I’m just not certain the two are working with quite the
same characters.
This conception of Anne is a little too cute and perky, with a penchant for going into a breathy, dreamy voice whenever she says something imaginative. I can understand the temptation to portray her that way. But book-Anne frequently bemoans (and is teased by others about) her appearance, and she tells us enough — or implies enough — about her past that we know her life hasn’t been all Lakes of Shining Waters. The movie had to rely on flashbacks to tell us the same thing.
A few other characters in the film aren’t quite the way I imagined them, though that’s bound to happen in any adaptation. Marilla (Sara Botsford) is maybe a little too sassy. We barely see Gilbert (Drew Haytaoglu), and the glimpses we get of this smarmy version make Anne’s prolonged cold shoulder seem a lot more reasonable than it does in the book. Rachel Lynde (Kate Hennig) is a shadow of her busybody book-self. But the real change is in Matthew.
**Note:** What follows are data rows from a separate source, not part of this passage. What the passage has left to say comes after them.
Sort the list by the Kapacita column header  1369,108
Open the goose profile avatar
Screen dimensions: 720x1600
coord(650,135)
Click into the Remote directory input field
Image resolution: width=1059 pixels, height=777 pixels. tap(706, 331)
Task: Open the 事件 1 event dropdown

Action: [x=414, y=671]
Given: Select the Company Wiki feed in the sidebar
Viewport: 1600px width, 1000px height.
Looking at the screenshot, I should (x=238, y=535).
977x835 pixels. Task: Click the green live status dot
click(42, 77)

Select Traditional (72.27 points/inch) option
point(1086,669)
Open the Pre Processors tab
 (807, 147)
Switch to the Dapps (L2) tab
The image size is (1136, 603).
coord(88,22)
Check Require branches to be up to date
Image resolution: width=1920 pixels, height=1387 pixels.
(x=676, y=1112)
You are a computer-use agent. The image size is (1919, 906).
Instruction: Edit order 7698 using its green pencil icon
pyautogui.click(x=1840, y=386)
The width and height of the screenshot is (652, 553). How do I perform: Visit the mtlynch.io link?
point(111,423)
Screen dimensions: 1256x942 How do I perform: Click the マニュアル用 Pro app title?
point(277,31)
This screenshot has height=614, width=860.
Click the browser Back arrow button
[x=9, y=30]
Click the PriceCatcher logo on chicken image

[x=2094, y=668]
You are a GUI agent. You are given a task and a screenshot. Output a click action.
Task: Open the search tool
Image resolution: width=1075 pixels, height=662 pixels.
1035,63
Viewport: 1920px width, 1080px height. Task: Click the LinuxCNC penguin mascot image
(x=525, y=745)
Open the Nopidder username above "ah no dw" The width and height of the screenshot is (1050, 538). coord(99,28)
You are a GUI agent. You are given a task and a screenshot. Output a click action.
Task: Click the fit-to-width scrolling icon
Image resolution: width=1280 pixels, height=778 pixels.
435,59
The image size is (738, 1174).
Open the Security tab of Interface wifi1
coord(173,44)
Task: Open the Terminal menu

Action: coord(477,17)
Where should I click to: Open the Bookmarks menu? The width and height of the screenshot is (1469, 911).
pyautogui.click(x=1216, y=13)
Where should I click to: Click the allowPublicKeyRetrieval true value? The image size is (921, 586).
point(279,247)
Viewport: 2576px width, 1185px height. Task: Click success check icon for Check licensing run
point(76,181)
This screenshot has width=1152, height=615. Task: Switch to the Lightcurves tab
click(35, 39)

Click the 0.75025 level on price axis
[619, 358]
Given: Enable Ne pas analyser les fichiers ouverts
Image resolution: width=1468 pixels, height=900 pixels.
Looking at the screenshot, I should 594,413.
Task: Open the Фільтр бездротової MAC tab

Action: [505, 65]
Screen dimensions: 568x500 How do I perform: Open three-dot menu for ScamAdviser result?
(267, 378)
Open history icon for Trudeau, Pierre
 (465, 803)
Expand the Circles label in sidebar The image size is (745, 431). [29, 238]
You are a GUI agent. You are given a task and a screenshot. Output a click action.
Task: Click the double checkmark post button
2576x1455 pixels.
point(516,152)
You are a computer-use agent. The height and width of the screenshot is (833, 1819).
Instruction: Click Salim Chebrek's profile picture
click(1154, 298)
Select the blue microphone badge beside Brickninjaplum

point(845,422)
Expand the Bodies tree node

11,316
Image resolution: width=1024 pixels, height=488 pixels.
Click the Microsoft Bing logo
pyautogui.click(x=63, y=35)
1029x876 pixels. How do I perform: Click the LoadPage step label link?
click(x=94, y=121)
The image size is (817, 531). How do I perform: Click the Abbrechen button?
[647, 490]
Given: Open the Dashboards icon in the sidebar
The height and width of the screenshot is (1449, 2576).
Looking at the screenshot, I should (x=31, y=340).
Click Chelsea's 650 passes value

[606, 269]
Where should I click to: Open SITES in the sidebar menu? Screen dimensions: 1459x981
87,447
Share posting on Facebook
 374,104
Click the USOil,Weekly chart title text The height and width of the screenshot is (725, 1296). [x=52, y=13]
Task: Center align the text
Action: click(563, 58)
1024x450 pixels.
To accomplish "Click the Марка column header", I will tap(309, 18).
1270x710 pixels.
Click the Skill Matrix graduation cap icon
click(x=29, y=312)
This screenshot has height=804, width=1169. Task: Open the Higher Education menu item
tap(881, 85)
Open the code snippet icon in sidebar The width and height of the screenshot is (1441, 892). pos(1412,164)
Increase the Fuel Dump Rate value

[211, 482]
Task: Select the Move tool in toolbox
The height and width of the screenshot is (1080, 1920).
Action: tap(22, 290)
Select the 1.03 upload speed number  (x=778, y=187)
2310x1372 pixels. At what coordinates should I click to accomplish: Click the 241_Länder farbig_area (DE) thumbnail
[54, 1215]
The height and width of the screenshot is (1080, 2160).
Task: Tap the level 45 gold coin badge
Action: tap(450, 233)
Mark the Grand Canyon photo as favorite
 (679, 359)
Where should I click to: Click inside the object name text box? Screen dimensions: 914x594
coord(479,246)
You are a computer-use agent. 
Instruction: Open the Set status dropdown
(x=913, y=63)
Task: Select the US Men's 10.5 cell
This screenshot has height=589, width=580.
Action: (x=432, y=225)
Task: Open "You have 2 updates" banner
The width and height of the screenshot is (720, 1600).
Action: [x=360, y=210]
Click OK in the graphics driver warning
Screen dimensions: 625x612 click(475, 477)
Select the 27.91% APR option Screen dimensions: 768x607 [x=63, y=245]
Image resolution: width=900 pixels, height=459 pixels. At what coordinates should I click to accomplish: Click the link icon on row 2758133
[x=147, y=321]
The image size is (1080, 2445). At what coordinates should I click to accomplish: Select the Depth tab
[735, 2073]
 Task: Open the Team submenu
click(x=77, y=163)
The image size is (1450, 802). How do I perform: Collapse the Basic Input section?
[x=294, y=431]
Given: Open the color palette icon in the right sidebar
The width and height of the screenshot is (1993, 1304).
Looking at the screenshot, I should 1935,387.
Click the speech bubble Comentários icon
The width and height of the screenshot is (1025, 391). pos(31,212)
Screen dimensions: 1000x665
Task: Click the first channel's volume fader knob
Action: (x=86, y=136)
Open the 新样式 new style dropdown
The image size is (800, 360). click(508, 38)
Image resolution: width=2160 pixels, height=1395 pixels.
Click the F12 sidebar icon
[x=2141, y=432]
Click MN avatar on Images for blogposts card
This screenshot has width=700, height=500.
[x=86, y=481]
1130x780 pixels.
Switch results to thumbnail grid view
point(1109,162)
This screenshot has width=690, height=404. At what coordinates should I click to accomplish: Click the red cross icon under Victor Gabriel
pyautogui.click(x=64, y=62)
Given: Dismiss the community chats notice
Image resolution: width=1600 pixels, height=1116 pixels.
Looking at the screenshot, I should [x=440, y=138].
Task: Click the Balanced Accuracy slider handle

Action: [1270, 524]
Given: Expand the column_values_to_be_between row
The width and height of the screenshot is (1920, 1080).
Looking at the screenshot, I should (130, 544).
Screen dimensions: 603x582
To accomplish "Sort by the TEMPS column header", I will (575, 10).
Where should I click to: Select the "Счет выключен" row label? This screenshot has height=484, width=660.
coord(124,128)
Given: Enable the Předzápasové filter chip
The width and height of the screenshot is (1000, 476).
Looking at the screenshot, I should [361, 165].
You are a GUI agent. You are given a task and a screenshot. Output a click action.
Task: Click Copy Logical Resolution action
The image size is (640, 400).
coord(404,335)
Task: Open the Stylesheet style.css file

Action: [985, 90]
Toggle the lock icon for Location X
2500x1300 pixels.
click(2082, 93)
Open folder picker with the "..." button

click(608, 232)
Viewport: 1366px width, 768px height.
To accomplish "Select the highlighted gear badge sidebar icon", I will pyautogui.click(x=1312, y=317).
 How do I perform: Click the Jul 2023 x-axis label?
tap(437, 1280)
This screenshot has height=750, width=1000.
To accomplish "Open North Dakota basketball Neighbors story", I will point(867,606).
Martin Sheen is wonderful in many ways. He’s especially wonderful as the imposing yet empathetic President Bartlet on
The West Wing. But painfully shy Matthew isn’t necessarily a role for a headliner, especially a vaguely presidential headliner. In Sheen’s hands, Matthew is still a comforting presence, but he’s also too
strong a presence.
This adaptation conflates a few events, and changes the novel’s structure a bit — with the result that it’s a little unclear exactly what’s happened. What’s included is basically a reordered first half of the novel, and there are two sequels coming. But are the sequels based on the later books in the series? On later events in the first book? Both? That
one of the actors seems to think [end-of-the-first-book spoiler redacted] happens in the third book makes me wonder how fast-and-loose the movies play with chronology. Not a cardinal sin (pacing is probably the greatest weakness of my beloved Anne books), but it would be a more forgivable one in an adaptation that better preserved the spirit of the original.
Not every adaptation — of
Anne or anything else — has to follow the source material down to the last detail. But as
other adaptations have shown, it’s possible to make changes, even big ones, and remain faithful to the essence of the original. I wish this one did a better job of that.